Newspapers are exposed at the ends of the cover so that the post office should establish that they are reading materials, and therefore eligible for privileged treatment. Sometimes, the envelope that carries the newspaper will be cut at the corner so that the post office workers should see the contents, establishing that this is educational material.
The Daily News and other government publications engage in commercial enterprise even though they are not registered in law under the Post and Telecommunications Act or any other, clearly because they serve the new function, since the establishment of the private press, of stifling it.
The government relies on the taxpayer to facilitate nationwide distribution and to attract advertisement that should rightly be distributed among the private sector publishers and broadcasters.

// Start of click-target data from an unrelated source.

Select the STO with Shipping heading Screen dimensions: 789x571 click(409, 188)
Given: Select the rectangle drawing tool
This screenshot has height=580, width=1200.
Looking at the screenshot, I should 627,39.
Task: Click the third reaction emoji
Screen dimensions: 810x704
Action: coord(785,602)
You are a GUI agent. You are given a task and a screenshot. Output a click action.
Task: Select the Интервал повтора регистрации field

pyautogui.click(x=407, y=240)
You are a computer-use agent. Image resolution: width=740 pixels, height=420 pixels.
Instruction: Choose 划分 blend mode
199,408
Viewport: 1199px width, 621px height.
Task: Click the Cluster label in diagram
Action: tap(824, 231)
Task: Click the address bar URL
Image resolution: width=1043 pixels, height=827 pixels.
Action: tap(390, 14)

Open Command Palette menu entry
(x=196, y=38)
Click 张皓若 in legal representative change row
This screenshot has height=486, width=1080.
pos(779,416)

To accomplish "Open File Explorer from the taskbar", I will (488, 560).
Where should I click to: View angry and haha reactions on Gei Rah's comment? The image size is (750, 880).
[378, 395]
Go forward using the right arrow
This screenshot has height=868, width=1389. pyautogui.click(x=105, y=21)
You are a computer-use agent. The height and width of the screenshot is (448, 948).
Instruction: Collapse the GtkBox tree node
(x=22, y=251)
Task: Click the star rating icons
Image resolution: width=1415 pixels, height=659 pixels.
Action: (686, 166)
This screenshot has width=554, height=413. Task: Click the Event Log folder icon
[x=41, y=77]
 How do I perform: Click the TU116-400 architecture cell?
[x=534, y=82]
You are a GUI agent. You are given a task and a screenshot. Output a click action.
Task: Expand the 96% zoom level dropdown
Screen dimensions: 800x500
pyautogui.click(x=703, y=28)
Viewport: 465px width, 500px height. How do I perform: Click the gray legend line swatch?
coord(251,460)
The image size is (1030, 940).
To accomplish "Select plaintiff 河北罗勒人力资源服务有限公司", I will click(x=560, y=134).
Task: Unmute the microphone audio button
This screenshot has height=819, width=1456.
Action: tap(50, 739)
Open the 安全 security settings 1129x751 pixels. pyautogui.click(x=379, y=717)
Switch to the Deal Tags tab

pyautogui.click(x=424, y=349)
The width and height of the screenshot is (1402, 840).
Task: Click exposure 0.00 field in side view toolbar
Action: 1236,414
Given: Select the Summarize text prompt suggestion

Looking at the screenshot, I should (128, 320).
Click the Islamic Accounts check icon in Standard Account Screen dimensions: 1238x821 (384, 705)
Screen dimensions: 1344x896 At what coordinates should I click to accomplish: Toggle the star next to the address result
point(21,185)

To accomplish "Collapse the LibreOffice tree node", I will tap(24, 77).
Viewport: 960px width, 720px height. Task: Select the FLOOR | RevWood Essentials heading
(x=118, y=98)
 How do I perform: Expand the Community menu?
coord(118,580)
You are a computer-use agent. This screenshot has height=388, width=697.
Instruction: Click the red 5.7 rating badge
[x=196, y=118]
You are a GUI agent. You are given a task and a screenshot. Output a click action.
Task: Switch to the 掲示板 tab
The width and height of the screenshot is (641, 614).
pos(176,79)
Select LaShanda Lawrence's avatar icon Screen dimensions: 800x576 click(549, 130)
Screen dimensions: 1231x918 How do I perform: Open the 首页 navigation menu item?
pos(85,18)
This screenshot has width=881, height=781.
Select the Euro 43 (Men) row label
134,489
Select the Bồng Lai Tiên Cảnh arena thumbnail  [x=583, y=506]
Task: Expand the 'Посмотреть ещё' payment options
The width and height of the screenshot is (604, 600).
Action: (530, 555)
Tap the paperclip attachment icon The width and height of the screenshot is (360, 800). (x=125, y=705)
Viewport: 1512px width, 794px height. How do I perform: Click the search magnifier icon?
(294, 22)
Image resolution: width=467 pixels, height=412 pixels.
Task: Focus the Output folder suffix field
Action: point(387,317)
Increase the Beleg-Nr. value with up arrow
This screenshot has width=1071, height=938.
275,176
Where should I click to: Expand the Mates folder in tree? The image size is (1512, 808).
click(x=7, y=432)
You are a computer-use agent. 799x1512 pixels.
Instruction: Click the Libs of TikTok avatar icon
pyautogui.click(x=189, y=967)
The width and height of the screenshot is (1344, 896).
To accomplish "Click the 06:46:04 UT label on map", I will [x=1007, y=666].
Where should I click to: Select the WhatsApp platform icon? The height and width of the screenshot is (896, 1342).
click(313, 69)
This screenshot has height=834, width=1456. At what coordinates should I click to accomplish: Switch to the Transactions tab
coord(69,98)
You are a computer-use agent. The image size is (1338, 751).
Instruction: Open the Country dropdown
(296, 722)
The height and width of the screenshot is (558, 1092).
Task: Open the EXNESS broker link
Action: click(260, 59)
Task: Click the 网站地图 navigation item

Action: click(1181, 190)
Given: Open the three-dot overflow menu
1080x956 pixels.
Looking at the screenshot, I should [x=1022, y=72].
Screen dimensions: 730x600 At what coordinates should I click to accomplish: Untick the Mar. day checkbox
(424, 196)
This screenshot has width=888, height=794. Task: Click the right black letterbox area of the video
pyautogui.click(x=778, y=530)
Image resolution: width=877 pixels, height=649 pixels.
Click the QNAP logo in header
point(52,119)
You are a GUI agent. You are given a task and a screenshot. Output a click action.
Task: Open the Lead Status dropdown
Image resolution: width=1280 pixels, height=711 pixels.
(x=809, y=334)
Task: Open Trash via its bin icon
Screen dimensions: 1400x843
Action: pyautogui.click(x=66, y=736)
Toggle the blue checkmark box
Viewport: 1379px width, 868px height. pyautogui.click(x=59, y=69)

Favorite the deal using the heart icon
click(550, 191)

Needless to say, the establishment of community based newspapers, to which the government is obsessively opposed, would undercut the effect of government propaganda in the rural areas.
Passing the NSA and the Corruption and Economic Crimes Act, which silences the press once a case has been reported to the directorate did not ameliorate government's obsessive phobia against the private press.
Soon thereafter, Ghanaian professor Ansah was engaged in the still of night to write that infamous 'Communications' law after consulting the senior spin doctors at Information and Broadcasting with Ted Makgekgenene and Samuel Moribame at the helm.
Ansah, perhaps inadvertently, revealed his unholy mission to this writer, then chairperson of the Botswana Journalists Association on a plane flight from Johannesburg to Gaborone. It was a revelation. But Mesh Moeti sitting on BOJA as treasurer had already got wind of these evil machinations. Government already had its General Orders, which regulate the behaviour of civil servants, and they had constructed a code of conduct to go with it.
Clearly then, the contemplated Communications Bill was designed to quiet down the private press by virtually handing the cabinet minister control of who could work there. The minister would also have a say in the composition of the planned press council and other arbitration bodies running parallel with the labour laws that excluded government employees, the largest population of press workers, to form and join trade unions.
BOJA believed that: -
* In all probability the employers in the private press, seeking access to the largest advertisers at government, would be quiet willing to accede to its demands for greater controls under the guise of the protecting the public from the excesses of the independent media houses.
* The organisation could not rely on the elite of the press employees at the government who enjoyed economic privileges far superior to those at the private press, to rally against the proposed communications law,
* Because BOJA was an association, it permitted infiltration of its ideological positions by management and unprincipled employees who would rather run with the management positions rather than risk reprimand and loss of privilege.
* Generally speaking, BOJA could not rely on workers' consciousness within its ranks to guide its resistance to the threat of government interference. Neither could it rely on the older detachments of the trade union movement at the BFTU and others because, essentially, they understood nothing about the centrality of information and the media to the future sustenance of the working class in Botswana and internationally.